Wall Poems of Charlotte Appear
We’ve started putting poems on the outsides of buildings in Uptown Charlotte. (Uptown = downtown, its own story.)
There are a few reasons for The Wall Poems of Charlotte. Poetry is, among other things, a visual art form. There are a lot of bare walls here. But, in the main, this project exists because people deserve to encounter poetry.
“The necessity for poetry is one of the most fundamental traits of the human race…
Without poetry the soul and heart of man starves and dies.”
Poetry in Motion in New York City puts poems or excerpts on subway and bus posters. Violent crime rates rose through the 1980s and early 1990s, but they began to decline in 1992, the year Poetry in Motion hung its first posters, and continued to do so through 2008, when the project went on hiatus.
Coincidence? (Don’t bring up Giuliani; this is a beloved theory that defies argument.)
A poem has blood and guts; it can whisper and it can yell. But its limited and too-rarefied quarters hinder its ability to fully do what it can. People deserve access to poetry, which belongs to them. So why not paint poems onto buildings?
We finished the first one here in April.
It’s not a new idea. The Leiden Walls in Holland feature 101 poem murals in their original languages, and they’re gorgeous and mesmerizing and absolutely right. We may not make it to 101, but we’re working on our next four now, with the aim of creating a walking tour.
The Wall Poems of Charlotte are by North Carolina writers: folks who were born, lived, worked, or taught here. The Black Mountain College legacy includes the work of Charles Olson, Robert Creeley, and Ed Dorn and could cover blocks of any city; we claim Randall Jarrell, Carl Sandburg, and A.R. Ammons, the project’s first poet; and we have a long list of writers making important poems today.
What is new is that the designs are by graphic design students from Central Piedmont Community College, where I teach English. Student Jennifer Raudales created the first mural. Mural artist Scott Nurkin, a wizard, then painted it on the wall given to us by Kevin Devin of Dandelion Market. We were sponsored for the first mural by a law firm and a construction company who became passionate about the project (Johnston, Allison & Hord, PA, and Rodgers Builders, Inc.). The result is, happily, better than we ever imagined.
“Put to no new use, the art rots.”
I build assemblages around my poems. My partner and art director, Graham Carew, incorporates text into his paintings.
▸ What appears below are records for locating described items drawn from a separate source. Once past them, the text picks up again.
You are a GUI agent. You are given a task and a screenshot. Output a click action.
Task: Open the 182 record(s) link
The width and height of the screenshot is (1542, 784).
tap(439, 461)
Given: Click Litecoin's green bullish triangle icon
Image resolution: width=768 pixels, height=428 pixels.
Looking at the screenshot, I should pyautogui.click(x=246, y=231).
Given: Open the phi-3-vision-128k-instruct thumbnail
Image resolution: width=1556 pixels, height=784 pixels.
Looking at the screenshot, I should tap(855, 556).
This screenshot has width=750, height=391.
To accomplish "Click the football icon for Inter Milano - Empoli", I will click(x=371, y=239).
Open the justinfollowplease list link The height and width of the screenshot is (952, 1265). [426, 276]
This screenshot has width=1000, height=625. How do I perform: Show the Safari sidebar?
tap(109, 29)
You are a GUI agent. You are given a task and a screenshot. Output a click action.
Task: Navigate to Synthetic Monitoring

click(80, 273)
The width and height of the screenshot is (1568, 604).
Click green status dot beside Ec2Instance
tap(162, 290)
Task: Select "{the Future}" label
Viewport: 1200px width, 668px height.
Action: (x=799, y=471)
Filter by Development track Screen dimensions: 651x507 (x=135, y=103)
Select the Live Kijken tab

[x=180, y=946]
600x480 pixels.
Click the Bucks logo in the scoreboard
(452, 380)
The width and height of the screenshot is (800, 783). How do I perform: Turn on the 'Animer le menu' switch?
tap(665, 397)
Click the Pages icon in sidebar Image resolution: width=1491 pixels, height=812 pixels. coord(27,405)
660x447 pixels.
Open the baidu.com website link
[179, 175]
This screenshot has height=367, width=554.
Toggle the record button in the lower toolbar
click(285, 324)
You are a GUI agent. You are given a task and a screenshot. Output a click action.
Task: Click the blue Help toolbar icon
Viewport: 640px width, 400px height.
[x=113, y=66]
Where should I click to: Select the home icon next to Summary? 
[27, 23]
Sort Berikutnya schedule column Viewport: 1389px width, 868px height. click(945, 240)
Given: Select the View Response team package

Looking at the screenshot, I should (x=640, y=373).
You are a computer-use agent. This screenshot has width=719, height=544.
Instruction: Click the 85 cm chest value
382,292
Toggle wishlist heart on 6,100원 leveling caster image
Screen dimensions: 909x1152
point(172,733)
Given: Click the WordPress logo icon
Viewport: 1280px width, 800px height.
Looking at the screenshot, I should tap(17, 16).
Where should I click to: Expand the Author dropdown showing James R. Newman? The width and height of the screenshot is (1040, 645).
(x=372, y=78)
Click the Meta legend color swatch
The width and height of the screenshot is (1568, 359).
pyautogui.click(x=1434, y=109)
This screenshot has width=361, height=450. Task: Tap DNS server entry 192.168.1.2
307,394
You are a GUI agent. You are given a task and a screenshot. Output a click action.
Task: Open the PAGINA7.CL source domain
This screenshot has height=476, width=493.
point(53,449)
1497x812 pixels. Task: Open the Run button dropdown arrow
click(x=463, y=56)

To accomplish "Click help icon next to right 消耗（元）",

The Wall Poems of Charlotte are a natural extension of our impulse toward new uses, and we hope they will help a bit to deliver poetry to the people—to whom, of course, it has always belonged.
Post by Amy Bagwell, director of the Wall Poems of Charlotte. Cover photo by Taryn Rubin; inside photo by James Bazan. Used with permission.
- Getting Poetry to the People – The Wall Poems of Charlotte - July 10, 2013
L. L. Barkat says
I love the idea of the wall poem walking tour. I would love to see similar kinds in Boston, New York, Chicago, San Francisco.
Maureen Doallas says
I love this idea! Charlotte does some awesome projects in the name of art.
Wouldn’t it be great if the outside walls of elementary schools featured works of children’s poets?
The words of my friend the poet John Siddique were featured in shops in Hebden, in England, after the village suffered terrible flooding. John’s poems proved to be a great inspiration.
D.C. has a poetry walking tour that also can be experienced virtually.
Will Willingham says
Such a great project. Makes me wish I still needed to travel to Charlotte for business. 🙂
Amy Bagwell says
Maureen, I would jump for joy to see such a thing on elementary schools. There’s kind of no limit to where lovers of poetry could show poems, and I love that your friend’s work in that public form really have served a salvific purpose.
I would love to see it all!!!
Imagine… Looking up and seeing that poem…. May happiness pursue you. What a feeling- might feel like that same surprise and childlike giddiness that I is felt when a flash mob starts dancing in Grand Central Station. I love this.
Mark Ettinger says
Maybe this is what I need to try next. I see this particular writing on the wall as more of an inspirational quote than juried poetry.
A long, hard to understand poem might have people walking into poles or open manholes or cars running into each other.
Myself, I’ve tried to convey the grip or lightning bolt effect in the brevity of my writing. Blogging has had little yield, my published book of short writings – ehhh…
Writing verses on my photography – we’ll see what happens with that. Next step – THE WALL.
Are there enough available walls to go around? How will I ever afford to have it
put up there? I guess I’ll have to start with an ad on a wall: ” If you’d like to see a poem on this wall- follow the arrow down to the box at street level and make a contribution’ Thanks .. You never know – it might work. Will someone please rescue me from my delusions of grandeur,via yet another comment on a comment.
Julie Hester says
Just discovered Tweetspeak last week. Now just today discovering wall poetry in my own city. Thanks to both for such inspiration! It’s a beautiful week for touring wall poetry here…..
L.L. Barkat says
Welcome to Tweetspeak, Julie. 🙂 Enjoy the wall poetry!